MARKETERS WARN AGAINST DANGOTE REFINERY’S FUEL DISTRIBUTION EXPANSION, CITE MONOPOLY FEARS

Written by on June 17, 2025

Aliko Dangote

Petroleum marketers under the umbrella of the Petroleum Products Retail Outlets Owners Association of Nigeria (PETROAN) have raised alarm over plans by the Dangote Refinery to begin free nationwide distribution of petrol and diesel by August 15, warning that the move could drive independent operators out of business and create a dangerous monopoly in the downstream sector.

The marketers have appealed to the federal government and industry regulators, particularly the Nigerian Midstream and Downstream Petroleum Regulatory Authority (NMDPRA), to intervene and properly enforce the Petroleum Industry Act (PIA) to ensure fair competition.

Speaking during an interview on Channels Television’s The Morning Brief programme today, PETROAM President Billy Gillis-Harry criticised the refinery’s expansion plans, describing them as a looming threat to thousands of jobs and businesses in the petroleum supply chain, including depot operators, independent marketers, and fuel transporters.

“If one company that is as massive as our brother’s (Aliko Dangote) can do all of this, of course, it is going to take us out of business,” Gillis-Harry said. “We are struggling to feed families and get things going, and suddenly we are going to be out of business from August.”

The Dangote Refinery, a $20 billion facility with a capacity to refine 650,000 barrels per day, had on Sunday announced the commencement of direct fuel distribution using 4,000 brand-new CNG-powered tankers. The refinery also offered an incentive to bulk buyers: a credit facility where any marketer who purchases 500,000 litres will receive an additional 500,000 litres on credit for two weeks, backed by a bank guarantee.

While the announcement was met with praise in some quarters for its potential to lower prices and improve access to fuel, PETROAN members say the lack of prior consultation and the scale of the initiative risk destabilising the ecosystem.

“We don’t want one strong man; we want many strong men,” Gillis-Harry said. “We are not against competition, but it shouldn’t be the kind where one winner takes all. It should be a competition where everyone—including Nigerians—wins.”

Gillis-Harry stressed that the refinery’s licence is for refining operations and not for logistics or retail distribution, areas governed by different regulatory frameworks under the PIA.

“Everybody has to have a licence to operate in a certain way. So, if you have a licence to operate as a refinery, please refine.
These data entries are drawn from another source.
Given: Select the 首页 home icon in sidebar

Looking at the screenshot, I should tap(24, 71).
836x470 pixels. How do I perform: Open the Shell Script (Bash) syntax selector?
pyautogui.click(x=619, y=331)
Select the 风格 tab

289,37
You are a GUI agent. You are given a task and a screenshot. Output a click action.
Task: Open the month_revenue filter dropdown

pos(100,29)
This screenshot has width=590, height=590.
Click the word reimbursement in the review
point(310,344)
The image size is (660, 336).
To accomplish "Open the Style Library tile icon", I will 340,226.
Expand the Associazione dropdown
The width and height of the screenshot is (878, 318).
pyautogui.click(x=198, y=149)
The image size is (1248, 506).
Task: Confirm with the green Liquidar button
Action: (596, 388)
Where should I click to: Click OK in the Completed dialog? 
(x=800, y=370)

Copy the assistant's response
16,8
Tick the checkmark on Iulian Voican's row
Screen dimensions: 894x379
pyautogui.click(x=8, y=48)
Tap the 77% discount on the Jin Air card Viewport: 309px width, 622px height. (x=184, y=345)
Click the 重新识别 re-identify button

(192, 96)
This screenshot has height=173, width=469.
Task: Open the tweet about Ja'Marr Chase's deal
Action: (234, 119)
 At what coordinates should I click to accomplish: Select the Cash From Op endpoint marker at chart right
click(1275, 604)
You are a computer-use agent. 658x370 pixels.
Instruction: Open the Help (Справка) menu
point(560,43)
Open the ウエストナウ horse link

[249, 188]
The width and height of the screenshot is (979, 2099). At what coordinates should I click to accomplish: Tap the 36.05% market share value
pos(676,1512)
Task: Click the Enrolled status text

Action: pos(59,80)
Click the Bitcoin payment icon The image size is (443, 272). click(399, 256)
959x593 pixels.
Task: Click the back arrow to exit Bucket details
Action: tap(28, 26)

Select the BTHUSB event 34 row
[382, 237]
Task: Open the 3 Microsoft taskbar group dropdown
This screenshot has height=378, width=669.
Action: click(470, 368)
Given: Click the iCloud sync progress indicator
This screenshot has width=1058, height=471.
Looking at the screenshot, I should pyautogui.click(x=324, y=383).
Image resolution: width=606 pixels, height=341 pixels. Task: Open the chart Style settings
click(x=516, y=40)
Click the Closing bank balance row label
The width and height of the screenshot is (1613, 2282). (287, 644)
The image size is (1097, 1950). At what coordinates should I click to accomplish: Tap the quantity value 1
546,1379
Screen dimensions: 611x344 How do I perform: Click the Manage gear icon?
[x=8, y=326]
Let those who have licensing and operational permits for logistics and retail do so.”

He warned that ignoring these boundaries could destroy existing businesses that have long served the industry and lead to massive job losses across the value chain, particularly among tanker drivers, small-scale depot owners, and independent fuel station operators.

“We hope the regulators will interpret and enforce the PIA properly. We are calling on the government and industry leaders to get everyone on the same table and find a workable solution,” he said.

In response to the looming changes, PETROAN said it is already seeking alternative product sources to support its members and ensure they remain viable within a fair and competitive environment.

As the August rollout date for Dangote’s direct delivery system approaches, the industry braces for a potential reshaping of Nigeria’s downstream petroleum sector—one that could either usher in greater efficiency or provoke monopolistic dominance if regulatory oversight falters.